_Page text_
* * *
I certainly understand the value of pg_dump-based backups, but have you
considered doing file-based backups? That would avoid the need to do
any in-database locking at all, and would give you the ability to do
PITR too. Further, you could actually restore that backup to another
system and then do a pg_dump there to get a logical representation (and
this would test your physical database backup/restore process too...).
Thanks!
Stephen
Em 05/11/2017 21:09, Andres Freund escreveu:
On 2017-11-05 17:38:39 -0500, Robert Haas wrote:
On Sun, Nov 5, 2017 at 5:17 AM, Lucas <lucas75@gmail.com> wrote:
The patch creates a "--lock-early" option which will make pg_dump to issue
shared locks on all tables on the backup TOC on each parallel worker start.
That way, the backup has a very small chance of failing. When it does,
happen in the first few seconds of the backup job. My backup scripts (not
included here) are aware of that and retries the backup in case of failure.I wonder why we don't do this already ... and by default.
* * *
_Information provided_
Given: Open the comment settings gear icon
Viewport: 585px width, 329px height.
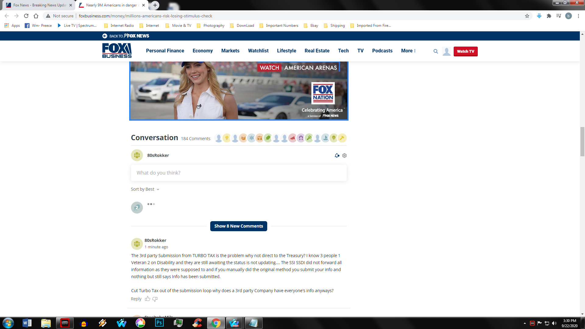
* * *
_Exercise directions_
Reproduce the pg_dump mailing-list excerpt above verbatim, from "I certainly understand" up to and including "backup/restore process too...).".

_Output of the exercise_
I certainly understand the value of pg_dump-based backups, but have you
considered doing file-based backups? That would avoid the need to do
any in-database locking at all, and would give you the ability to do
PITR too. Further, you could actually restore that backup to another
system and then do a pg_dump there to get a logical representation (and
this would test your physical database backup/restore process too...).